Monte Carlo Simulations¶
Monte Carlo simulations help you understand the range of possible retirement outcomes by running thousands of scenarios with randomized market returns.
How It Works¶
- Generate random market returns based on historical distributions
- Simulate portfolio growth and withdrawals over time
- Track which scenarios succeed (don't run out of money)
- Analyze the distribution of outcomes
Running a Basic Simulation¶
from fundedness import run_simulation
results = run_simulation(
initial_portfolio=1_000_000,
annual_spending=40_000,
years=30,
n_simulations=10_000,
)
print(f"Success Rate: {results.success_rate:.1%}")
print(f"Median Final Value: ${results.median_final_value:,.0f}")
print(f"5th Percentile: ${results.percentile_5:,.0f}")
print(f"95th Percentile: ${results.percentile_95:,.0f}")
Market Assumptions¶
Default assumptions are based on historical data:
| Parameter | Default | Description |
|---|---|---|
| Mean Return | 7% | Expected annual real return |
| Std Dev | 15% | Annual volatility |
| Inflation | 2.5% | Expected inflation rate |
Custom Assumptions¶
from fundedness import MarketAssumptions, run_simulation
assumptions = MarketAssumptions(
mean_return=0.06, # More conservative
std_dev=0.18, # Higher volatility
inflation=0.03, # Higher inflation
)
results = run_simulation(
initial_portfolio=1_000_000,
annual_spending=40_000,
years=30,
assumptions=assumptions,
)
Understanding Results¶
Success Rate¶
The percentage of simulations that didn't run out of money.

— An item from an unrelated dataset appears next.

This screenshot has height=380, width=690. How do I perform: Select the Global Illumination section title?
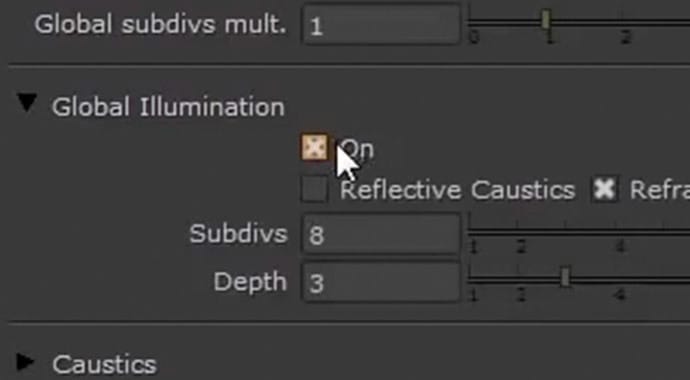(x=168, y=107)
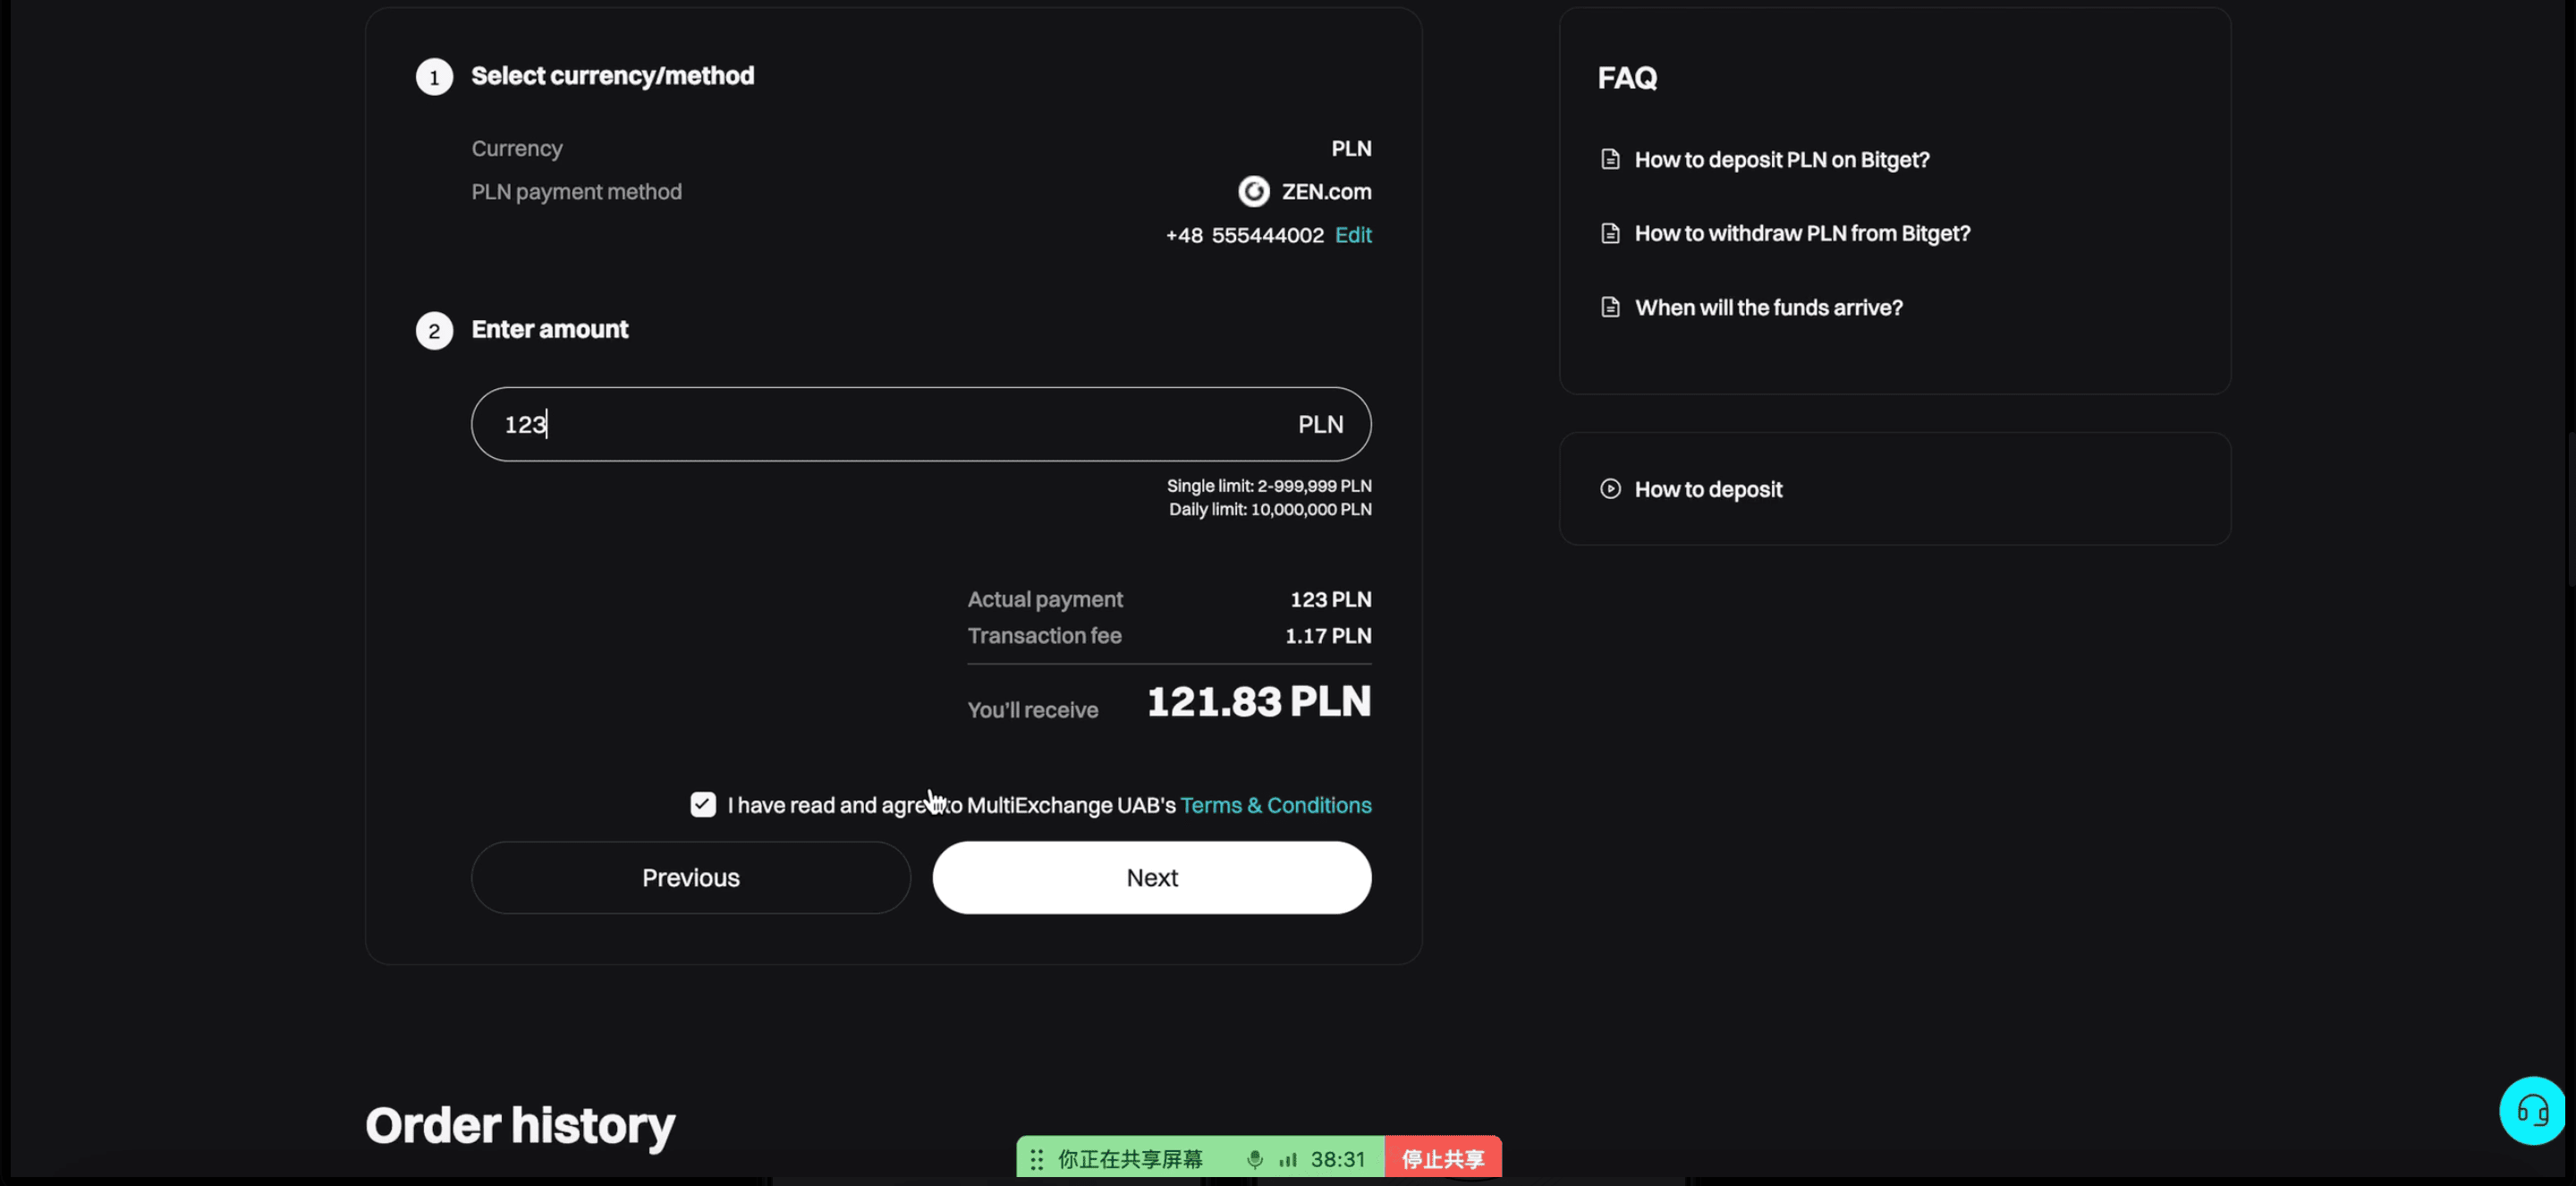Click the Next button to proceed

1152,877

Common targets:
- 95%: Very conservative
- 90%: Conservative
- 85%: Moderate
- 80%: Aggressive
Percentiles¶
- 5th percentile: Poor outcomes (bear markets, bad timing)
- 50th percentile (median): Typical outcome
- 95th percentile: Favorable outcomes (bull markets)
Visualizing Results¶
from fundedness.viz import plot_simulation_fan_chart
fig = plot_simulation_fan_chart(results)
fig.show()
The fan chart shows:
- Dark band: 25th-75th percentile (likely outcomes)
- Light band: 5th-95th percentile (range of outcomes)
- Line: Median trajectory
Sensitivity Analysis¶
Test how changes affect your success rate:
from fundedness import compare_scenarios
scenarios = [
{"spending": 35_000, "label": "Conservative"},
{"spending": 40_000, "label": "Baseline"},
{"spending": 45_000, "label": "Aggressive"},
]
comparison = compare_scenarios(
initial_portfolio=1_000_000,
years=30,
scenarios=scenarios,
)
Limitations¶
Monte Carlo simulations have limitations:
- Past performance: Historical returns may not predict future results
- Model assumptions: Normal distributions may underestimate tail risks
- Constant spending: Real spending varies year to year
- No behavioral factors: Doesn't account for panic selling
Use simulations as one input to your planning, not the sole decision tool.